Goal. Reproduce the lines verbatim, beginning with the line that contains "Viewport: 700px width, 400px" and ending with the line that contains "coord(251,53)", both included.

Data shown.
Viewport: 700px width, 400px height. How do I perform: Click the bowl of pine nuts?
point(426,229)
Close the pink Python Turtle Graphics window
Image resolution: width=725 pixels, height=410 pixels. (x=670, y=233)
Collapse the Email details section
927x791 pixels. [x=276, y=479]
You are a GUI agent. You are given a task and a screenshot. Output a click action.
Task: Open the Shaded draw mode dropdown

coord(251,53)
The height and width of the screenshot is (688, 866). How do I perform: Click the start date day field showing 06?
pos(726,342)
==
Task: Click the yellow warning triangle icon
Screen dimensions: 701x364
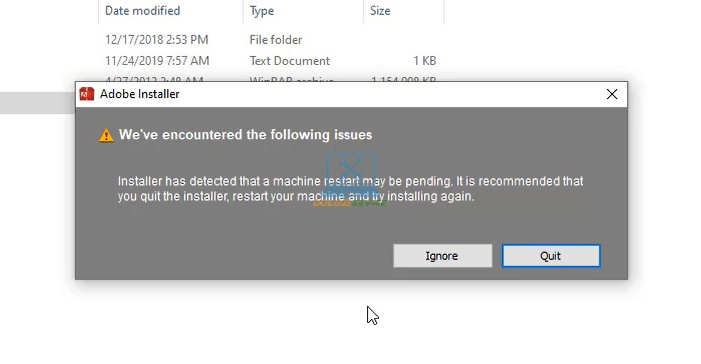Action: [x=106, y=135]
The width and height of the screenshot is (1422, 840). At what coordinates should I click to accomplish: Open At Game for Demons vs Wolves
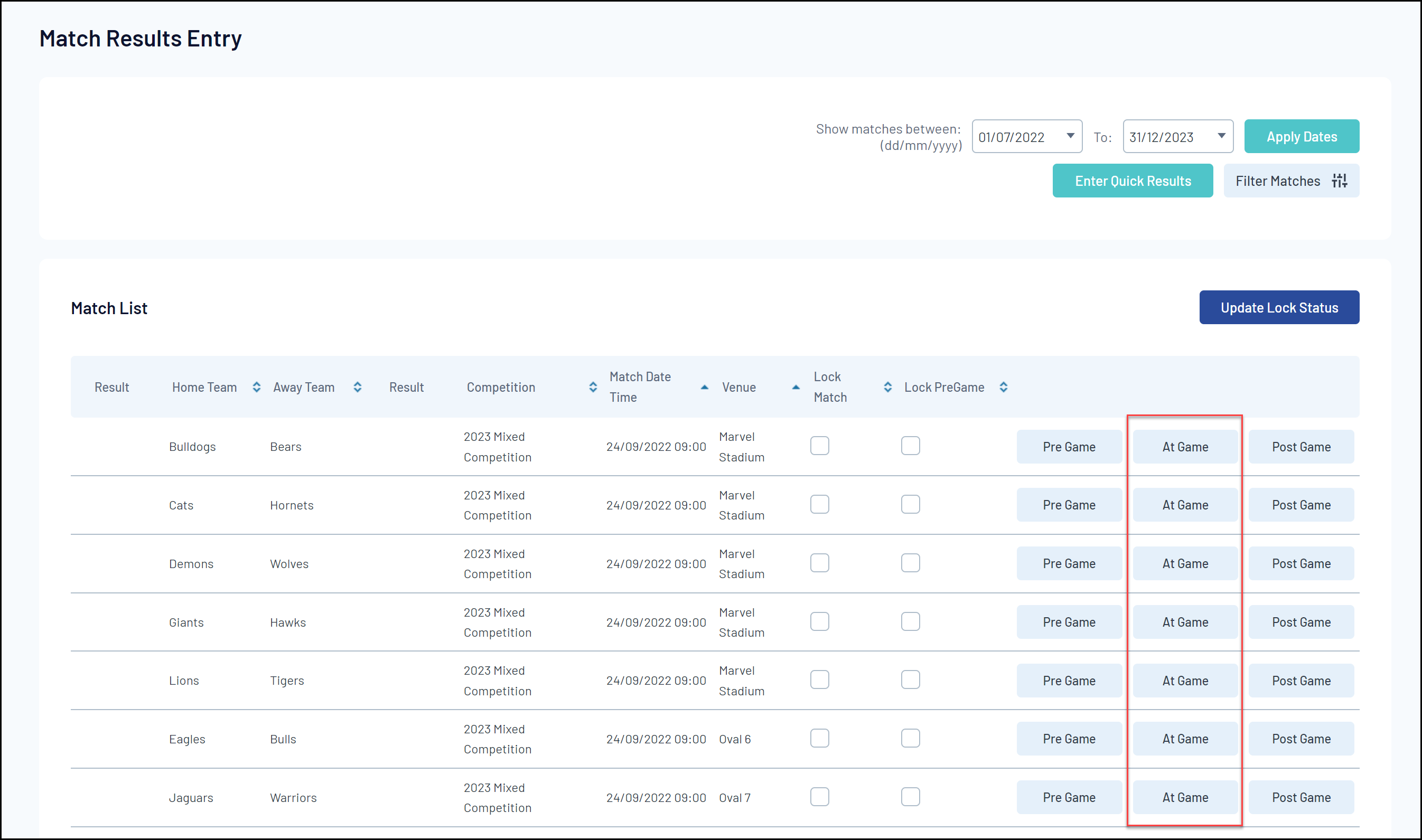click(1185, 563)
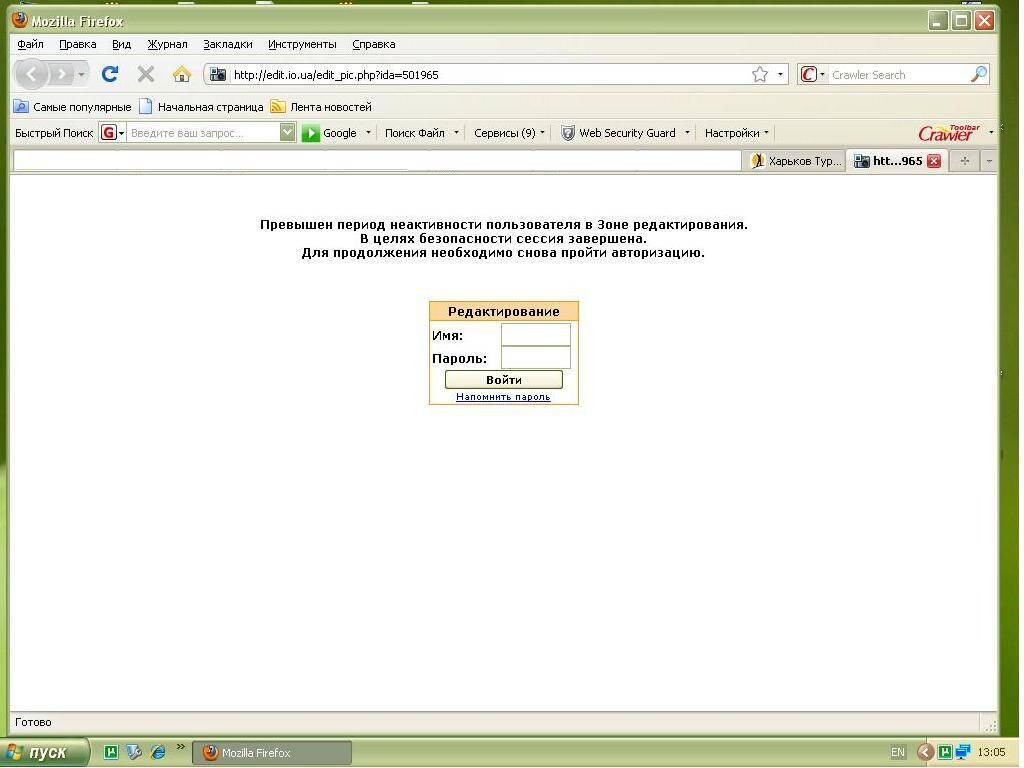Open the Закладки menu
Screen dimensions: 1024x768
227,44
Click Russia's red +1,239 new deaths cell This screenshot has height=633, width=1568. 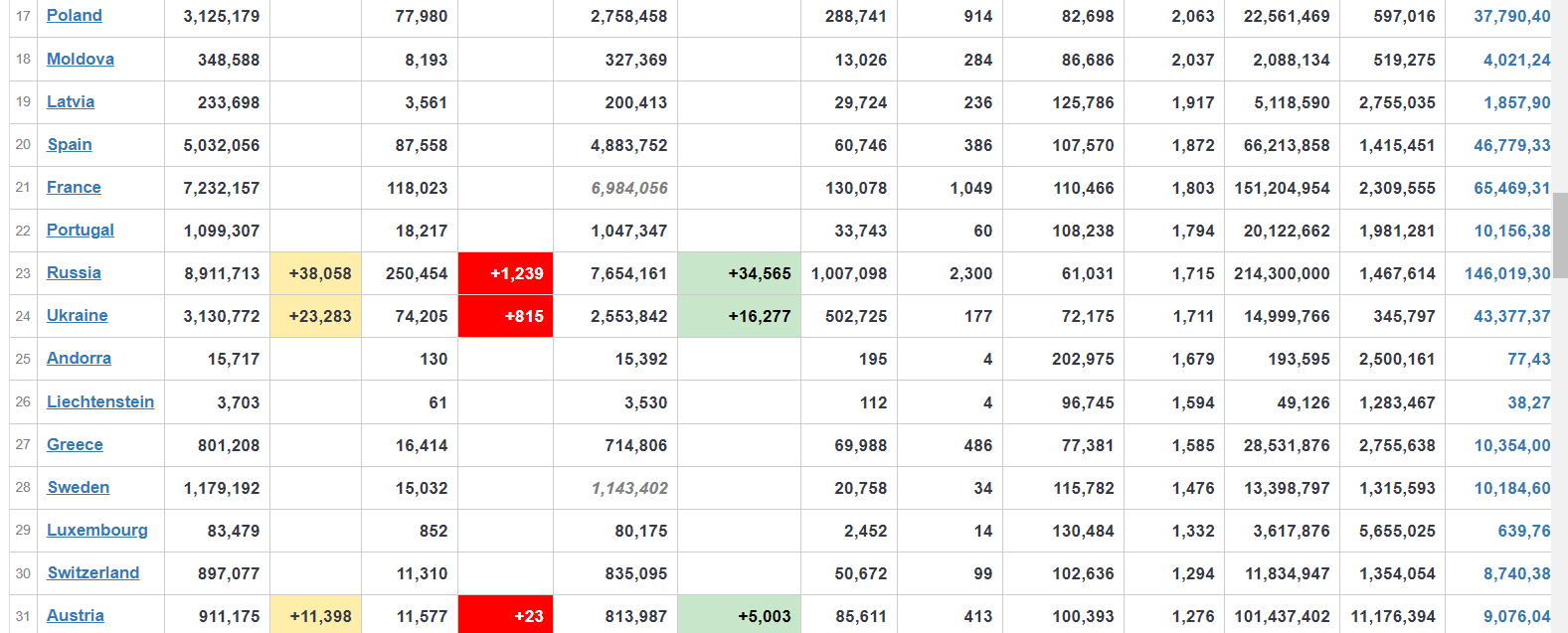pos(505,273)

Full answer.
Viewport: 700px width, 400px height. How do I perform: Click the bowl of pine nuts?
point(426,229)
Close the pink Python Turtle Graphics window
Image resolution: width=725 pixels, height=410 pixels. (x=670, y=233)
Collapse the Email details section
927x791 pixels. [x=276, y=479]
You are a GUI agent. You are given a task and a screenshot. Output a click action.
Task: Open the Shaded draw mode dropdown

coord(251,53)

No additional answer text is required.